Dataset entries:
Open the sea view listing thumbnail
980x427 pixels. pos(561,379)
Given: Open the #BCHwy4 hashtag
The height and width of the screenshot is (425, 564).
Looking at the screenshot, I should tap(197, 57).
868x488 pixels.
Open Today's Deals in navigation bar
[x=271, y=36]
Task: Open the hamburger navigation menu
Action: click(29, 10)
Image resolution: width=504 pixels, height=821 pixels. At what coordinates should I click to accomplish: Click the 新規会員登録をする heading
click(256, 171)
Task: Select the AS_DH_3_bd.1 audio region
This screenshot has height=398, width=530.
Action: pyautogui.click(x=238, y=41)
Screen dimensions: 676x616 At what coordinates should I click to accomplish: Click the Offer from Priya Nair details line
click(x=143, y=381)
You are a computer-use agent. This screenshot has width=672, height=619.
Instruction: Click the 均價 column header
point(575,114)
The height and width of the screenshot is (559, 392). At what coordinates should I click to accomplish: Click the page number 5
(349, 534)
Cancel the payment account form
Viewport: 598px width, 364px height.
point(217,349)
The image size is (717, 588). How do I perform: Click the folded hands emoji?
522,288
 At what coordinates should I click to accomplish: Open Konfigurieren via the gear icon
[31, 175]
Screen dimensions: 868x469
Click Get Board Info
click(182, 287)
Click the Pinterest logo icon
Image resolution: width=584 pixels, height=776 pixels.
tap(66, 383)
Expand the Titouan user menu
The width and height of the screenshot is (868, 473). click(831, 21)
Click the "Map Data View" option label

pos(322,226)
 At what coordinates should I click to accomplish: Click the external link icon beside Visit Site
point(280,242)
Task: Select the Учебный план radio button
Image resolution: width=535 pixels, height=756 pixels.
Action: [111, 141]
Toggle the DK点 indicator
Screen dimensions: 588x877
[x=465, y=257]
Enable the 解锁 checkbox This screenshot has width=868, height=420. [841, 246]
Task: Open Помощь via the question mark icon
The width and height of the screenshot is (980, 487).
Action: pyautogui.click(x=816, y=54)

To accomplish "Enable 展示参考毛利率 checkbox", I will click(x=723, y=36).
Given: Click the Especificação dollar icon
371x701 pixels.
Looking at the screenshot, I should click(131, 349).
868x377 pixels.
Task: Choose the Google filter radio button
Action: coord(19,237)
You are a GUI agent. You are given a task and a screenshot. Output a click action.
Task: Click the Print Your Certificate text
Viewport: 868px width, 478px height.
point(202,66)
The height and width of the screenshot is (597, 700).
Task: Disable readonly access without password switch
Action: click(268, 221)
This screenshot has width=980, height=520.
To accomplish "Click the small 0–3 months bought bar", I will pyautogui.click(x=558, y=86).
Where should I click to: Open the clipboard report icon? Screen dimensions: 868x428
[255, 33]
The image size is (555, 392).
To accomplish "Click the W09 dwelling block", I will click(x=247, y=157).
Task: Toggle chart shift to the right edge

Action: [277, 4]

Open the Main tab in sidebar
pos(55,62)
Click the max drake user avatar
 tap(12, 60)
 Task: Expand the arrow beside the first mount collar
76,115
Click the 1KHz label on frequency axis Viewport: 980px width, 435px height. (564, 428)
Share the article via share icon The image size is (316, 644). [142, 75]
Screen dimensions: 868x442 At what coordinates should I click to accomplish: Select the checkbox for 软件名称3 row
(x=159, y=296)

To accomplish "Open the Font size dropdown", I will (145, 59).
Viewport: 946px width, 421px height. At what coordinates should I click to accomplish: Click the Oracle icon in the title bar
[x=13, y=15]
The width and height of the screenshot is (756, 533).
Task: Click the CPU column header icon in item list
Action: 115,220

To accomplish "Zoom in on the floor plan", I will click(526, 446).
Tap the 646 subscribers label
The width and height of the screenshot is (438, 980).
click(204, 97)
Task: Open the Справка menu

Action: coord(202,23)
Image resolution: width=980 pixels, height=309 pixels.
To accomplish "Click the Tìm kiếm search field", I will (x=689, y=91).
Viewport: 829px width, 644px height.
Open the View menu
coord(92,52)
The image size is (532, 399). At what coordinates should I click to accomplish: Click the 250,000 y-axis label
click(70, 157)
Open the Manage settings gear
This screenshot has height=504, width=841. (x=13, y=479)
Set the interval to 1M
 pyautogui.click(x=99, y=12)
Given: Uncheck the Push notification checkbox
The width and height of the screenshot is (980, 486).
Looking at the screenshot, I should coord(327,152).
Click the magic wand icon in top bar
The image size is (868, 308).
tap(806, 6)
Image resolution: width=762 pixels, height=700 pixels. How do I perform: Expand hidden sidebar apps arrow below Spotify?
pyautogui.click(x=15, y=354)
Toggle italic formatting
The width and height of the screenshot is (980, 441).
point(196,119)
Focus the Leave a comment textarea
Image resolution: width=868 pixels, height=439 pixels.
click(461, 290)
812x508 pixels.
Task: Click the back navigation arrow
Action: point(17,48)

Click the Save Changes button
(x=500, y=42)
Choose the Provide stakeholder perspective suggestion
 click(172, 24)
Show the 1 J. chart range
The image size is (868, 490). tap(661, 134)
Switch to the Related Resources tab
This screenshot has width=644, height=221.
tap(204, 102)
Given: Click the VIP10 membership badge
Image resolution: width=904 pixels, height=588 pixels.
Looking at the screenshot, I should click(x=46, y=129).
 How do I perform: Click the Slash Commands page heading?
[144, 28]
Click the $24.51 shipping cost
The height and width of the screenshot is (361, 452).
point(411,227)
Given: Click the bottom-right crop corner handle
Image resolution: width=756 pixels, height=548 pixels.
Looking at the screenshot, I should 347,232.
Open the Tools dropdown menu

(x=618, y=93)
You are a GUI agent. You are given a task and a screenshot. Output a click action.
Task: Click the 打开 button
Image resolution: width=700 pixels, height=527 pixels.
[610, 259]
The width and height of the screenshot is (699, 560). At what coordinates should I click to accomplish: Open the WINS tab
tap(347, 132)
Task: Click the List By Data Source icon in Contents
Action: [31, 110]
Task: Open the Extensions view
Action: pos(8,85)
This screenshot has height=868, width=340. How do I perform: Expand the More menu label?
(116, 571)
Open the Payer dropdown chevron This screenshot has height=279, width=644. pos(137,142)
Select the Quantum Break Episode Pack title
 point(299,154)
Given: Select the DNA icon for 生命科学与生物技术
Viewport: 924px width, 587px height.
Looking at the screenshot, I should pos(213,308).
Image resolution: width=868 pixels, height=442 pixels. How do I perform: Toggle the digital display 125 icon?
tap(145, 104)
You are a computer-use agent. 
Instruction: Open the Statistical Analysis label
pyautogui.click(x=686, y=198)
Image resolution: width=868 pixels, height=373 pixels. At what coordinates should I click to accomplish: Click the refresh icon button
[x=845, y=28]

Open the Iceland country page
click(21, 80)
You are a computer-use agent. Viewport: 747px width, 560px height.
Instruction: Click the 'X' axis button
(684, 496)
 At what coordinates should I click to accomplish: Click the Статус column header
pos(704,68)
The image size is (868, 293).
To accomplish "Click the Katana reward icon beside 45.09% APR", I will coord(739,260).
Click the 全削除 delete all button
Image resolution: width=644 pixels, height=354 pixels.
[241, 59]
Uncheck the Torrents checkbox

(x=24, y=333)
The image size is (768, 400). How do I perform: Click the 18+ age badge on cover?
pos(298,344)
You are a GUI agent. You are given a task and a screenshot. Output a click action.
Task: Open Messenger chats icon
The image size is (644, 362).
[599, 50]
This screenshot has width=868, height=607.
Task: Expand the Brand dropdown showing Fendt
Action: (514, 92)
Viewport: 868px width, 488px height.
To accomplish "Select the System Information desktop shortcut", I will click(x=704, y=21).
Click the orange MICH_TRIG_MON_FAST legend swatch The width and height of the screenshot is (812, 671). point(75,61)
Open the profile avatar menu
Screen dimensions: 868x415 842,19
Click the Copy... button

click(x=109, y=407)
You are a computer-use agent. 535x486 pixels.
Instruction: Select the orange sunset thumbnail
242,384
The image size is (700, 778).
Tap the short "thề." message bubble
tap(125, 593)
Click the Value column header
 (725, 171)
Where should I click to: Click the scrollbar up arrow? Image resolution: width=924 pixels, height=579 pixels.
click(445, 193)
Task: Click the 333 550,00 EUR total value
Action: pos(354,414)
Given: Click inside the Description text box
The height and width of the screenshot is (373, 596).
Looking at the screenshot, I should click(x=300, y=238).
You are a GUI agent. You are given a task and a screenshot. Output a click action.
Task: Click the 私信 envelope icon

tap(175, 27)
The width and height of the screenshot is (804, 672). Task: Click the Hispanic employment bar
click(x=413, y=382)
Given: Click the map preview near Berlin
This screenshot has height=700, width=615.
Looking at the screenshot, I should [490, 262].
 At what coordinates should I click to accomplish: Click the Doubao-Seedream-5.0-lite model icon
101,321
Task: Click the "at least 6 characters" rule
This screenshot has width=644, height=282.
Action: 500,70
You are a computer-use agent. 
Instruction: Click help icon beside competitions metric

## Work order
All lines from the one containing "This screenshot has width=644, height=282." to the last line above should be reproduced exactly, and no other lines should be given.

## Solution to this task
This screenshot has width=644, height=282.
Action: 500,70
You are a computer-use agent. 
Instruction: Click help icon beside competitions metric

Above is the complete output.